_Given instruction_
Render the data as a Markdown table with the columns Row and Text. Start at the line containing "Task: Click the rat avatar picture", end at the line containing "Action: [73, 115]", include both of those lines, skip blank lines, and leave out the pictures.

_Extracted entries_
--------------------------------------------------
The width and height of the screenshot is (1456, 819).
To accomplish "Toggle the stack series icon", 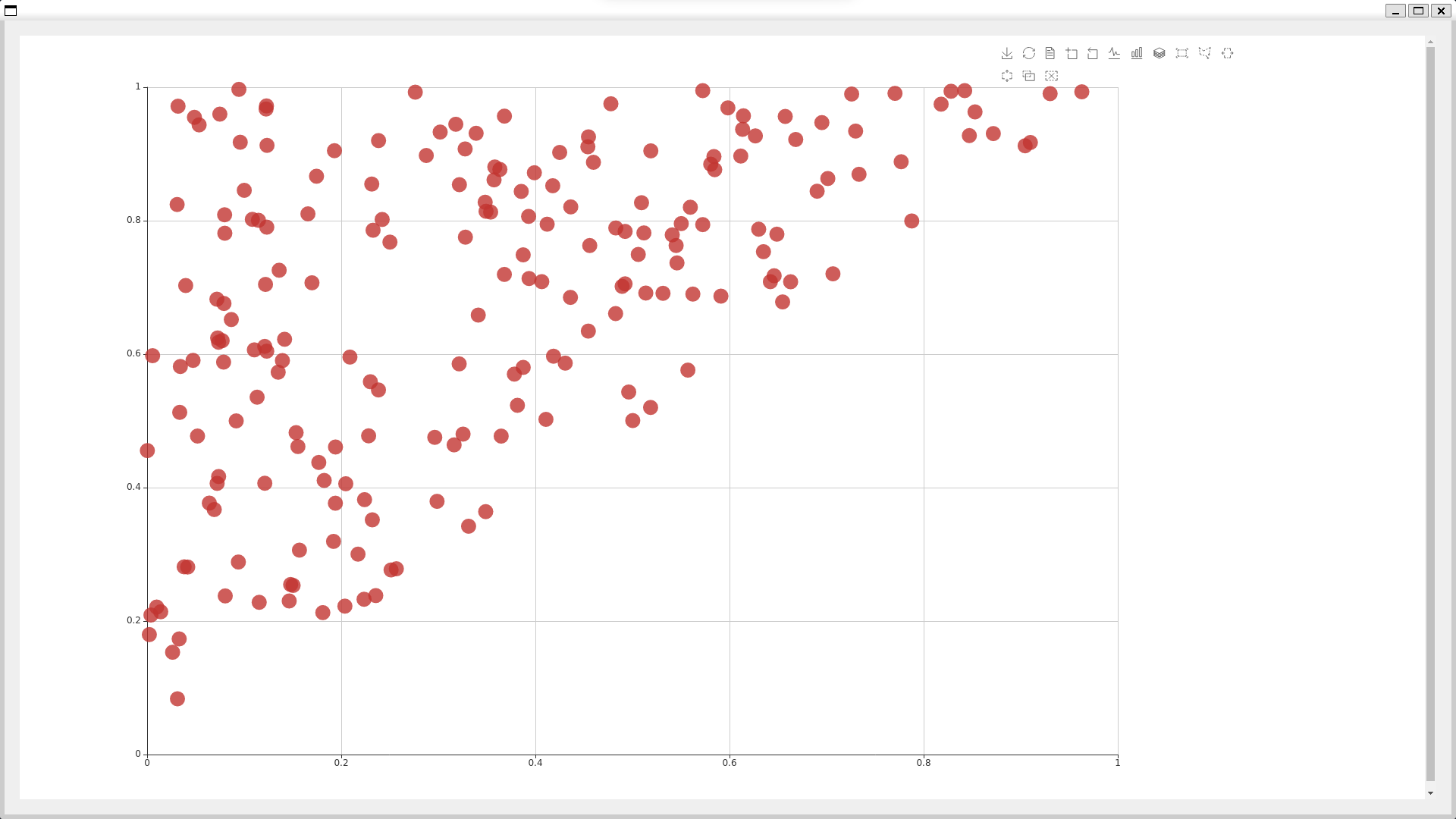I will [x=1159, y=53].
--------------------------------------------------
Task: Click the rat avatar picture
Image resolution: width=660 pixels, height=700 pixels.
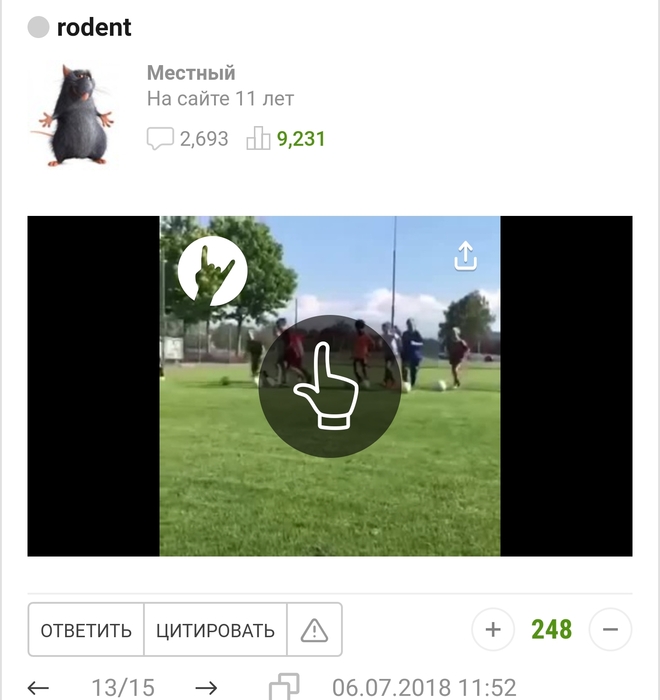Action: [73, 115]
--------------------------------------------------
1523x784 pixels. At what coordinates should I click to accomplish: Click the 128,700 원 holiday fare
--------------------------------------------------
_Answer below_
| Row | Text |
|---|---|
| 1 | Task: Click the rat avatar picture |
| 2 | Image resolution: width=660 pixels, height=700 pixels. |
| 3 | Action: [73, 115] |